Breastfeeding has been known to be a factor in reducing a mother’s chances of developing breast cancer, but a recent Spanish study determined that moms who breastfeed for at least six months and do not smoke can delay its onset for 10 years.
Delayed onset of cancer
Researchers from the University of Granada, located in Spain, studied data from 504 female breast cancer patients from the ages of 19 to 91. They discovered that women who had breastfed for at least six months had an average age at diagnosis of 68.4, compared to women who either didn’t breastfeed or only did so for three months, whose average age at diagnosis was 58.

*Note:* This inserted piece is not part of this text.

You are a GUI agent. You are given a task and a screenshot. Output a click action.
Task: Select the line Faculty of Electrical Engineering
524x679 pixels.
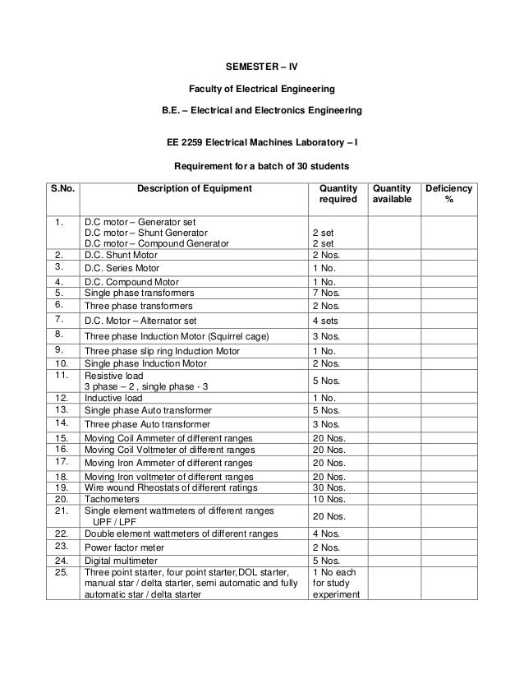262,88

"Breastfeeding for periods of over six months not only provides children with numerous health benefits, but also protects the mother from serious diseases such as breast cancer," said the research, led by Emilio González-Jiminéz. The study also said that moms reduce their chances of breast cancer by 4.3 percent for each year that they breastfeed.
However, if a woman was a smoker, the data revealed that there was no difference in the onset of breast cancer no matter how long she breastfed her children.
I had heaps of trouble trying to find out the overall rates of breastfeeding in Spain, but one chart I found (PDF here) had Spain’s “ever breastfed” rates at around 75 percent in 2005, slightly above the U.K. and the U.S. By 6 months, that had dropped off to 20 percent. As this data is 8 years old, I am not sure if the breastfeeding situation in Spain has improved like it has in the U.S. -- for example, in 2000, 35 percent of moms were nursing at the six-month mark, and in 2010, it rose to 50 percent.
Overall, the authors of the study said that breast cancer rates could be reduced from over six percent to under three percent if more women breastfed for at least six months.